• Problem details
Quote the entries below from the line with "Viewport: 1152px width, 1036px height." through the line with "Task: Click the envelope icon for 建议/投诉", both ends included, and only those lines.

• Extracted records

= = = =

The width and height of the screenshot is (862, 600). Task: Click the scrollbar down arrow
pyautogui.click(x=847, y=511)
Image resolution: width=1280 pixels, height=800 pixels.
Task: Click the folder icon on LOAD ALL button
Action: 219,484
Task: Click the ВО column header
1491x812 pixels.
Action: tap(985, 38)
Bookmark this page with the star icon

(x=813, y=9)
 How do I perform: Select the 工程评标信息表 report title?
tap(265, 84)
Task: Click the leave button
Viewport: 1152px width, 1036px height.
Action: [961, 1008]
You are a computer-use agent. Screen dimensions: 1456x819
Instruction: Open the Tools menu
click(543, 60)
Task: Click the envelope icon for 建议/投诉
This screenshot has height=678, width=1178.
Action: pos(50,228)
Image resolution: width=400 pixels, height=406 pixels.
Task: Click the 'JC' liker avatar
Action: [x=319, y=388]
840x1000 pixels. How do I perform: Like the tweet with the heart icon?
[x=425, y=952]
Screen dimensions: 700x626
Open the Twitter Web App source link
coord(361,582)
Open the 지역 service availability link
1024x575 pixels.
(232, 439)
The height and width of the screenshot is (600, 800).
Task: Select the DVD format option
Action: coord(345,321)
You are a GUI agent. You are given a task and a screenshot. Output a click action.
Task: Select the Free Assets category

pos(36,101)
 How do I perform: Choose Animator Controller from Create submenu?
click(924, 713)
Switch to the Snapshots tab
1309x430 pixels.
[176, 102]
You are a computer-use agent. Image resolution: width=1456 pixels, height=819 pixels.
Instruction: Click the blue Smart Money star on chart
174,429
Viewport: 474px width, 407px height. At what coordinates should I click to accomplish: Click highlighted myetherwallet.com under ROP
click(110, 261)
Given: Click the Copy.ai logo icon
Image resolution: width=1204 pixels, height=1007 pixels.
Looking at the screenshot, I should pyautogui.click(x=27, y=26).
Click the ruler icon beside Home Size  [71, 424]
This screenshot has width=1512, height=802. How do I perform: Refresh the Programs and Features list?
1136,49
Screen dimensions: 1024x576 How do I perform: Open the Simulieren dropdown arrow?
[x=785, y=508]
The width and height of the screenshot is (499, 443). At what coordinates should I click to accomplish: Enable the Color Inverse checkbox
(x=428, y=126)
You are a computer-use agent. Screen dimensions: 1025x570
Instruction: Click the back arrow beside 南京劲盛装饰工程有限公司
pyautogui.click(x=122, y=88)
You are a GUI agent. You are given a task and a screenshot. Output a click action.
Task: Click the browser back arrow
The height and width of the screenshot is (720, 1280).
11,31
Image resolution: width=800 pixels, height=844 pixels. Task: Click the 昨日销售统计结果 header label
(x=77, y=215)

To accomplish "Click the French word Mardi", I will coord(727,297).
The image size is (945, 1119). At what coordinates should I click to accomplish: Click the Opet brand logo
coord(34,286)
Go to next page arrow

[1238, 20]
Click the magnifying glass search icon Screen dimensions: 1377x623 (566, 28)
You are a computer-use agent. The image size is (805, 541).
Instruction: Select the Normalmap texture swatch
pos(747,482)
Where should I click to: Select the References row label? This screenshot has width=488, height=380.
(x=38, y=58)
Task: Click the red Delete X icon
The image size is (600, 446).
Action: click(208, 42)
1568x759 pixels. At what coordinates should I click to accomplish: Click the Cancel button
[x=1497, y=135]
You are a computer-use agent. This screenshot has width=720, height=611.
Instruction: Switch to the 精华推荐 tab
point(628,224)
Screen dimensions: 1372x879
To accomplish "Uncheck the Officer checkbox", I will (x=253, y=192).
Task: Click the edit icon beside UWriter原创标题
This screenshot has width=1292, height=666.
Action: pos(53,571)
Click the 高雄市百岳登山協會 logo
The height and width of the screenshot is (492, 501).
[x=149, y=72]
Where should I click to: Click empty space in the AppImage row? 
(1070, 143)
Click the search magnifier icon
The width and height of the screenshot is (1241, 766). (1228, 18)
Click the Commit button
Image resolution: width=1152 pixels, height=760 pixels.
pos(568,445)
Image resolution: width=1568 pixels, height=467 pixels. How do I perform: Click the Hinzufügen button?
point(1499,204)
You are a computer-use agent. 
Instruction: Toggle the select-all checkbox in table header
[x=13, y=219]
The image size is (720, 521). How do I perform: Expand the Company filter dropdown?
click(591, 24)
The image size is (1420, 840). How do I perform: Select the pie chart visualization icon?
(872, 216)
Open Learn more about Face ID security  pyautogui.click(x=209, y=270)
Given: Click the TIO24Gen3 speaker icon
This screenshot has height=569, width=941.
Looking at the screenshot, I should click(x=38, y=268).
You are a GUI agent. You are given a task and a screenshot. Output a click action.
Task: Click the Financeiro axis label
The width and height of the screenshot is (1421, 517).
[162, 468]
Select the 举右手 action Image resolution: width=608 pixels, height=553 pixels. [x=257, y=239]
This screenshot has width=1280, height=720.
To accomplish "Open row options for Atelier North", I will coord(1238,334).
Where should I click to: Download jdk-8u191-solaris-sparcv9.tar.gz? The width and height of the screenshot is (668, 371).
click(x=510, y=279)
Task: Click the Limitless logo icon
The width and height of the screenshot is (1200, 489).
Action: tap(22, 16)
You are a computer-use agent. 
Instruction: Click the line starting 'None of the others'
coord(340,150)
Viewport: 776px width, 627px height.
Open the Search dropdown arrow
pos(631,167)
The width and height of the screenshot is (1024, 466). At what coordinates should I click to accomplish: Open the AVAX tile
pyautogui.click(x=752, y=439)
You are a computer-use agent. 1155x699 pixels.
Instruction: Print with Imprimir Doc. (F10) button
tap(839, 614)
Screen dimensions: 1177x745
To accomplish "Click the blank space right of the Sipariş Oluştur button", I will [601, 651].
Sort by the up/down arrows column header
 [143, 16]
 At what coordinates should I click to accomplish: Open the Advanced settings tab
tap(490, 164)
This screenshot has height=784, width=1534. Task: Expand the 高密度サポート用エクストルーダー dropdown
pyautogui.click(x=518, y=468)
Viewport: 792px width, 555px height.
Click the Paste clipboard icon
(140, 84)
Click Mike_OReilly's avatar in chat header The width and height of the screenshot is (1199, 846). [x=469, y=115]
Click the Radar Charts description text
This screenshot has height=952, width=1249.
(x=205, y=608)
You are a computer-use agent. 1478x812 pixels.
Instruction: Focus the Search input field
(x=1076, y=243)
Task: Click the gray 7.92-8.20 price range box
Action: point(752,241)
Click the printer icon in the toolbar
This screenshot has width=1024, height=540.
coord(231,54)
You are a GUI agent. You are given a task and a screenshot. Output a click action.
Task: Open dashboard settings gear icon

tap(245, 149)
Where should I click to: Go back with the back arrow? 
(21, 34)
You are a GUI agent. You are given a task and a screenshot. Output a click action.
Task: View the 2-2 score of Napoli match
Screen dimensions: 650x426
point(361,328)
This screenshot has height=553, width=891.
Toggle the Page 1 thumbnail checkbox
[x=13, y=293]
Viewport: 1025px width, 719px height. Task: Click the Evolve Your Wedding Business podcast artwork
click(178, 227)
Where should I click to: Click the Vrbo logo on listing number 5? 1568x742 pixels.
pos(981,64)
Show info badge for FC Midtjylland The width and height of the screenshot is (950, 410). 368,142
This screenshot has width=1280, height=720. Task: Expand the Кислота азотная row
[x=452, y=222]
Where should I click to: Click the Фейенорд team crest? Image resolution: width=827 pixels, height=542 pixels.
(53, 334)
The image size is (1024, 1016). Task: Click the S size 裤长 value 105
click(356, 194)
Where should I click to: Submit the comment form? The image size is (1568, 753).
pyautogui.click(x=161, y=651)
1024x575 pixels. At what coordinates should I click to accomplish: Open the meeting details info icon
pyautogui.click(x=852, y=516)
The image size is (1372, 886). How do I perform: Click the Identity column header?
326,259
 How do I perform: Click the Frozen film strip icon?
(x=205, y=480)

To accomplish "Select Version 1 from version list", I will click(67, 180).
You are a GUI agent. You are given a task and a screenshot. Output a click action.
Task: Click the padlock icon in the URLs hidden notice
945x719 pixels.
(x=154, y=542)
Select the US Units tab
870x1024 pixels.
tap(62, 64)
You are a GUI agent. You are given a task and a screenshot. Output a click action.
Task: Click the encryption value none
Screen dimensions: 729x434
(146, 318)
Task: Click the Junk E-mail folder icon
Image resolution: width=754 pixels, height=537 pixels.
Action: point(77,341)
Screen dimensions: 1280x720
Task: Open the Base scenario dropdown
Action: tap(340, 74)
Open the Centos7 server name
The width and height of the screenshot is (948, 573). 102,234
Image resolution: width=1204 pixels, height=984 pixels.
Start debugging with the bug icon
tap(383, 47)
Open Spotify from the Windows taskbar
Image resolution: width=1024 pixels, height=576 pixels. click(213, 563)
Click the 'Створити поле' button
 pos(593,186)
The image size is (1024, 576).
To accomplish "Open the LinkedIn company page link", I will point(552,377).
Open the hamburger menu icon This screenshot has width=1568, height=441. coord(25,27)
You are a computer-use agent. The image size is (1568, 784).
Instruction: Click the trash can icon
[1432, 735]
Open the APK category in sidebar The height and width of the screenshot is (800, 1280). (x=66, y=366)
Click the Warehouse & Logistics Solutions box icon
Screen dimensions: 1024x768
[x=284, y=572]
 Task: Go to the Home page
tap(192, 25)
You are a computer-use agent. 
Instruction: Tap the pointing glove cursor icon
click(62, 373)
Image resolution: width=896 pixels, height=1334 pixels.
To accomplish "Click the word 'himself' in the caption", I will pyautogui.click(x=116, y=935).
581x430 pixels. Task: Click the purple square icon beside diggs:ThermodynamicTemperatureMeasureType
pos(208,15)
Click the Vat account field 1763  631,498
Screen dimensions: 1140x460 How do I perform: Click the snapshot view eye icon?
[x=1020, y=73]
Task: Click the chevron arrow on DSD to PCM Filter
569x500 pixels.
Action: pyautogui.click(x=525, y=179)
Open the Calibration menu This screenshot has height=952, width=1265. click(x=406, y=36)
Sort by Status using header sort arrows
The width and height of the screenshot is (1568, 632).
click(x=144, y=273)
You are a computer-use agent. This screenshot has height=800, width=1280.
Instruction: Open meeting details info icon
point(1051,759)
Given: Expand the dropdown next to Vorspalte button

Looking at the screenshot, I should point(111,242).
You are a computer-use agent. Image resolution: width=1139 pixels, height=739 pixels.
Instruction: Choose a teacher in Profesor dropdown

= = = =

• Answer area
Viewport: 1152px width, 1036px height.
Action: [961, 1008]
You are a computer-use agent. Screen dimensions: 1456x819
Instruction: Open the Tools menu
click(543, 60)
Task: Click the envelope icon for 建议/投诉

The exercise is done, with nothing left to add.